WHAT TO DO:
All of the records need to be retyped exactly, with no line dropped.

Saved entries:
+--

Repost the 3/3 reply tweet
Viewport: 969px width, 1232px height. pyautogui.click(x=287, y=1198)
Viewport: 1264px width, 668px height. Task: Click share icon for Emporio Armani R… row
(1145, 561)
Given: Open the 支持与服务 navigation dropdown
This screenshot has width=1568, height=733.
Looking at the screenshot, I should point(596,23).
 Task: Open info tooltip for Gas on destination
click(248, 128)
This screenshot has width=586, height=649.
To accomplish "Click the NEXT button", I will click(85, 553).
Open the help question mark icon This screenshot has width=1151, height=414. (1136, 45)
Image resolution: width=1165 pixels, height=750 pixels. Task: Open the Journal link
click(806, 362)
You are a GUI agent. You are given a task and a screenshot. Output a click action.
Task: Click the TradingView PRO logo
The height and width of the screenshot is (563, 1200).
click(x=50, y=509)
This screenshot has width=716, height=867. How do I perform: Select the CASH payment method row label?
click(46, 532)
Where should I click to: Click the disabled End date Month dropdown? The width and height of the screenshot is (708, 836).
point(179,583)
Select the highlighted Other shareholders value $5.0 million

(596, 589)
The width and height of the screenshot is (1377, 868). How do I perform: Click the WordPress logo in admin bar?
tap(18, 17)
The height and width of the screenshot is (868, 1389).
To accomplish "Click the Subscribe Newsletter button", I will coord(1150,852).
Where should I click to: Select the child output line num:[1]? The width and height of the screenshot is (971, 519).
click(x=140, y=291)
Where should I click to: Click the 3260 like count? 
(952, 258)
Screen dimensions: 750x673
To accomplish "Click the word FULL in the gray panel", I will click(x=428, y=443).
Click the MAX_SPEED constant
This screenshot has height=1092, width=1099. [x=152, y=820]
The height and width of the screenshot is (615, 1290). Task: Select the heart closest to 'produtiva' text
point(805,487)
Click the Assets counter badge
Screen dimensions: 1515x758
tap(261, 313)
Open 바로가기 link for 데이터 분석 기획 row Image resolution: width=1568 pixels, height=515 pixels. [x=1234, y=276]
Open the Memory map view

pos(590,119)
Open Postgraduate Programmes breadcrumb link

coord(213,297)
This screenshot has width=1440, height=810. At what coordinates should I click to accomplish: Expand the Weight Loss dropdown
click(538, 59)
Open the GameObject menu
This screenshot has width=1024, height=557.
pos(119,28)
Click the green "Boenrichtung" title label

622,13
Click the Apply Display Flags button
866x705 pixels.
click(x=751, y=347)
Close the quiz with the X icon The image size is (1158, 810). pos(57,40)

+--

ANSWER TO THIS TASK:
Repost the 3/3 reply tweet
Viewport: 969px width, 1232px height. pyautogui.click(x=287, y=1198)
Viewport: 1264px width, 668px height. Task: Click share icon for Emporio Armani R… row
(1145, 561)
Given: Open the 支持与服务 navigation dropdown
This screenshot has width=1568, height=733.
Looking at the screenshot, I should point(596,23).
 Task: Open info tooltip for Gas on destination
click(248, 128)
This screenshot has width=586, height=649.
To accomplish "Click the NEXT button", I will click(85, 553).
Open the help question mark icon This screenshot has width=1151, height=414. (1136, 45)
Image resolution: width=1165 pixels, height=750 pixels. Task: Open the Journal link
click(806, 362)
You are a GUI agent. You are given a task and a screenshot. Output a click action.
Task: Click the TradingView PRO logo
The height and width of the screenshot is (563, 1200).
click(x=50, y=509)
This screenshot has width=716, height=867. How do I perform: Select the CASH payment method row label?
click(46, 532)
Where should I click to: Click the disabled End date Month dropdown? The width and height of the screenshot is (708, 836).
point(179,583)
Select the highlighted Other shareholders value $5.0 million

(596, 589)
The width and height of the screenshot is (1377, 868). How do I perform: Click the WordPress logo in admin bar?
tap(18, 17)
The height and width of the screenshot is (868, 1389).
To accomplish "Click the Subscribe Newsletter button", I will coord(1150,852).
Where should I click to: Select the child output line num:[1]? The width and height of the screenshot is (971, 519).
click(x=140, y=291)
Where should I click to: Click the 3260 like count? 
(952, 258)
Screen dimensions: 750x673
To accomplish "Click the word FULL in the gray panel", I will click(x=428, y=443).
Click the MAX_SPEED constant
This screenshot has height=1092, width=1099. [x=152, y=820]
The height and width of the screenshot is (615, 1290). Task: Select the heart closest to 'produtiva' text
point(805,487)
Click the Assets counter badge
Screen dimensions: 1515x758
tap(261, 313)
Open 바로가기 link for 데이터 분석 기획 row Image resolution: width=1568 pixels, height=515 pixels. [x=1234, y=276]
Open the Memory map view

pos(590,119)
Open Postgraduate Programmes breadcrumb link

coord(213,297)
This screenshot has width=1440, height=810. At what coordinates should I click to accomplish: Expand the Weight Loss dropdown
click(538, 59)
Open the GameObject menu
This screenshot has width=1024, height=557.
pos(119,28)
Click the green "Boenrichtung" title label

622,13
Click the Apply Display Flags button
866x705 pixels.
click(x=751, y=347)
Close the quiz with the X icon The image size is (1158, 810). pos(57,40)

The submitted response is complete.